# [Problem statement]
Reproduce the rows below, replacing every "At what coordinates should I click to accomplish" with "Which point should I click to accomplish" and leaving everything else unchanged.

# [Provided data]

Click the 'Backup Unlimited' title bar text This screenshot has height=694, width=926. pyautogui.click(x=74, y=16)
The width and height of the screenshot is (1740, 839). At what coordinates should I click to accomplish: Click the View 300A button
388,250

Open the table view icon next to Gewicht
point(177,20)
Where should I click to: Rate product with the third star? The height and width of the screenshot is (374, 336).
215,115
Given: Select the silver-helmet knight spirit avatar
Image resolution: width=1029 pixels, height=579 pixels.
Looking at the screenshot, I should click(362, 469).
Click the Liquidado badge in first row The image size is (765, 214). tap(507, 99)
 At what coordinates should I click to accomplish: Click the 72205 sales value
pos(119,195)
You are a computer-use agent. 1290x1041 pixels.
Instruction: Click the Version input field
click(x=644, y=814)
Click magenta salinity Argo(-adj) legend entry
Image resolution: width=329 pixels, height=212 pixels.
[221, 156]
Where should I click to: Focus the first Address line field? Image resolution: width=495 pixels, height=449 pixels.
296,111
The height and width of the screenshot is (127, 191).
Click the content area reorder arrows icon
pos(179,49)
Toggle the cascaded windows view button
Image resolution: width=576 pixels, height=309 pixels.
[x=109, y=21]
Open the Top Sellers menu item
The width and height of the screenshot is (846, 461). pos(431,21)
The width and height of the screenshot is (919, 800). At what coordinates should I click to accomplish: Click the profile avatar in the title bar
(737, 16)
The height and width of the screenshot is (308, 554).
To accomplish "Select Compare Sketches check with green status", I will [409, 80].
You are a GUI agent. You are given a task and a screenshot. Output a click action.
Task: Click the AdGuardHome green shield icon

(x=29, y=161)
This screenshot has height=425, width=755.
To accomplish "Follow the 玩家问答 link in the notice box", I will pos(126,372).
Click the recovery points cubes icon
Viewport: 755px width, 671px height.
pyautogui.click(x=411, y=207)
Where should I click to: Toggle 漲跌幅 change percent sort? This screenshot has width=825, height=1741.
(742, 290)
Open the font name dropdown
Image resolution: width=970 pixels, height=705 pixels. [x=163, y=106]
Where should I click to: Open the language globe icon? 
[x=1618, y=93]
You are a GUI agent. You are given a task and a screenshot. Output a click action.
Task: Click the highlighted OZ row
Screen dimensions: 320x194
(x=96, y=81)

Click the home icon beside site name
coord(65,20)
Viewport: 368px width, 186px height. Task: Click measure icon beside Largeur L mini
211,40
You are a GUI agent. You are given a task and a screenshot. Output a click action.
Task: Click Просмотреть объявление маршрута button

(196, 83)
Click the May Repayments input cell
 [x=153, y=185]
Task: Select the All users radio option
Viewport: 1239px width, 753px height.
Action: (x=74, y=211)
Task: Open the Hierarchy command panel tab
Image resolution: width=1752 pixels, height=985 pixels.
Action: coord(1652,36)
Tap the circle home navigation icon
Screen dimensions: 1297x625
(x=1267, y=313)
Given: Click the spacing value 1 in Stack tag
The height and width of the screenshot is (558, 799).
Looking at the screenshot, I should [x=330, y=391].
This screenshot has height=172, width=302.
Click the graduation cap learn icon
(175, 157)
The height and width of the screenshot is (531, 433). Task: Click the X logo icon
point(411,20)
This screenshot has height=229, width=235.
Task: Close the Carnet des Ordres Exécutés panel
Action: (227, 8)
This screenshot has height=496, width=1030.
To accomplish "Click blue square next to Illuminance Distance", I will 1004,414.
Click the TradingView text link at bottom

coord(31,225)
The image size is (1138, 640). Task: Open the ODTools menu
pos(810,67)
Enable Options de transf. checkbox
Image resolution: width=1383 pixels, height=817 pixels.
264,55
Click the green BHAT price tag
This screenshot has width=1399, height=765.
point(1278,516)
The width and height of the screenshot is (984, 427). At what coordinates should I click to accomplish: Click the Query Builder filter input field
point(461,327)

# [The reply]
Click the 'Backup Unlimited' title bar text This screenshot has height=694, width=926. pyautogui.click(x=74, y=16)
The width and height of the screenshot is (1740, 839). Which point should I click to accomplish: Click the View 300A button
388,250

Open the table view icon next to Gewicht
point(177,20)
Where should I click to: Rate product with the third star? The height and width of the screenshot is (374, 336).
215,115
Given: Select the silver-helmet knight spirit avatar
Image resolution: width=1029 pixels, height=579 pixels.
Looking at the screenshot, I should click(362, 469).
Click the Liquidado badge in first row The image size is (765, 214). tap(507, 99)
 Which point should I click to accomplish: Click the 72205 sales value
pos(119,195)
You are a computer-use agent. 1290x1041 pixels.
Instruction: Click the Version input field
click(x=644, y=814)
Click magenta salinity Argo(-adj) legend entry
Image resolution: width=329 pixels, height=212 pixels.
[221, 156]
Where should I click to: Focus the first Address line field? Image resolution: width=495 pixels, height=449 pixels.
296,111
The height and width of the screenshot is (127, 191).
Click the content area reorder arrows icon
pos(179,49)
Toggle the cascaded windows view button
Image resolution: width=576 pixels, height=309 pixels.
[x=109, y=21]
Open the Top Sellers menu item
The width and height of the screenshot is (846, 461). pos(431,21)
The width and height of the screenshot is (919, 800). Which point should I click to accomplish: Click the profile avatar in the title bar
(737, 16)
The height and width of the screenshot is (308, 554).
To accomplish "Select Compare Sketches check with green status", I will [409, 80].
You are a GUI agent. You are given a task and a screenshot. Output a click action.
Task: Click the AdGuardHome green shield icon

(x=29, y=161)
This screenshot has height=425, width=755.
To accomplish "Follow the 玩家问答 link in the notice box", I will pos(126,372).
Click the recovery points cubes icon
Viewport: 755px width, 671px height.
pyautogui.click(x=411, y=207)
Where should I click to: Toggle 漲跌幅 change percent sort? This screenshot has width=825, height=1741.
(742, 290)
Open the font name dropdown
Image resolution: width=970 pixels, height=705 pixels. [x=163, y=106]
Where should I click to: Open the language globe icon? 
[x=1618, y=93]
You are a GUI agent. You are given a task and a screenshot. Output a click action.
Task: Click the highlighted OZ row
Screen dimensions: 320x194
(x=96, y=81)

Click the home icon beside site name
coord(65,20)
Viewport: 368px width, 186px height. Task: Click measure icon beside Largeur L mini
211,40
You are a GUI agent. You are given a task and a screenshot. Output a click action.
Task: Click Просмотреть объявление маршрута button

(196, 83)
Click the May Repayments input cell
 [x=153, y=185]
Task: Select the All users radio option
Viewport: 1239px width, 753px height.
Action: (x=74, y=211)
Task: Open the Hierarchy command panel tab
Image resolution: width=1752 pixels, height=985 pixels.
Action: coord(1652,36)
Tap the circle home navigation icon
Screen dimensions: 1297x625
(x=1267, y=313)
Given: Click the spacing value 1 in Stack tag
The height and width of the screenshot is (558, 799).
Looking at the screenshot, I should [x=330, y=391].
This screenshot has height=172, width=302.
Click the graduation cap learn icon
(175, 157)
The height and width of the screenshot is (531, 433). Task: Click the X logo icon
point(411,20)
This screenshot has height=229, width=235.
Task: Close the Carnet des Ordres Exécutés panel
Action: (227, 8)
This screenshot has height=496, width=1030.
To accomplish "Click blue square next to Illuminance Distance", I will 1004,414.
Click the TradingView text link at bottom

coord(31,225)
The image size is (1138, 640). Task: Open the ODTools menu
pos(810,67)
Enable Options de transf. checkbox
Image resolution: width=1383 pixels, height=817 pixels.
264,55
Click the green BHAT price tag
This screenshot has width=1399, height=765.
point(1278,516)
The width and height of the screenshot is (984, 427). Which point should I click to accomplish: Click the Query Builder filter input field
point(461,327)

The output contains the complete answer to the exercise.